Everything in the listing below from the line containing "Settings (828, 1085)" through the line containing "Produse pentru dezinfectare (149, 1516)" must be repeated exactly; the remaining lines are not wanted.

────────────────

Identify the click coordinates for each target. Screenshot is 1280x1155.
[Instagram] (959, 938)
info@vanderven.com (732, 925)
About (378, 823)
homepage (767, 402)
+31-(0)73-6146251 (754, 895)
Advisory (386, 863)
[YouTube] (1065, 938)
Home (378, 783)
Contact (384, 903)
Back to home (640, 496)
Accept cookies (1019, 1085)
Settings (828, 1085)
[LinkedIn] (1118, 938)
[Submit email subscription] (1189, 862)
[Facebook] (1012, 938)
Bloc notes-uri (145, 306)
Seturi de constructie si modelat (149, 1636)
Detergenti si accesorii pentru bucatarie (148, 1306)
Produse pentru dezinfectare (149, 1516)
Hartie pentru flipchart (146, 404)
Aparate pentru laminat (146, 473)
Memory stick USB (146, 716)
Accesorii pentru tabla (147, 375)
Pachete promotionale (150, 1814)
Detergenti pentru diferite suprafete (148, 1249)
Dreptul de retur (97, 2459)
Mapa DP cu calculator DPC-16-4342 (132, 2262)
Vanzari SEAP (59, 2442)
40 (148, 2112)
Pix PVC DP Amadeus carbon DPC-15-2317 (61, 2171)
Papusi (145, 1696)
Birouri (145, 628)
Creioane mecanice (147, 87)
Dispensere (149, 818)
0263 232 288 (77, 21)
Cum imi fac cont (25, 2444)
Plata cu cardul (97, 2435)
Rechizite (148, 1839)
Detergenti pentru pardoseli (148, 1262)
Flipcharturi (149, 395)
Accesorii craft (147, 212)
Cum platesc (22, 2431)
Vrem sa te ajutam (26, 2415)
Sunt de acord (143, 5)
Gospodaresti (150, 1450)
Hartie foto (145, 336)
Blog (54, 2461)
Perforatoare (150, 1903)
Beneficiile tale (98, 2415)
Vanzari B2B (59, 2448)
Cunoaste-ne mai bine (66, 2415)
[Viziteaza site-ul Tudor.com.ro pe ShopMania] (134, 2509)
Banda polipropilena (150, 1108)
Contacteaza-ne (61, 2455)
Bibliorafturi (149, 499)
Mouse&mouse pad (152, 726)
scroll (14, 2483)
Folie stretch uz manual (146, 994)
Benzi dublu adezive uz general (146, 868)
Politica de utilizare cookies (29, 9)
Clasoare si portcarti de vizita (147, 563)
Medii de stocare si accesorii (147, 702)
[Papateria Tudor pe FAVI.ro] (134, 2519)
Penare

────────────────

**Solved problem**
Settings (828, 1085)
[LinkedIn] (1118, 938)
[Submit email subscription] (1189, 862)
[Facebook] (1012, 938)
Bloc notes-uri (145, 306)
Seturi de constructie si modelat (149, 1636)
Detergenti si accesorii pentru bucatarie (148, 1306)
Produse pentru dezinfectare (149, 1516)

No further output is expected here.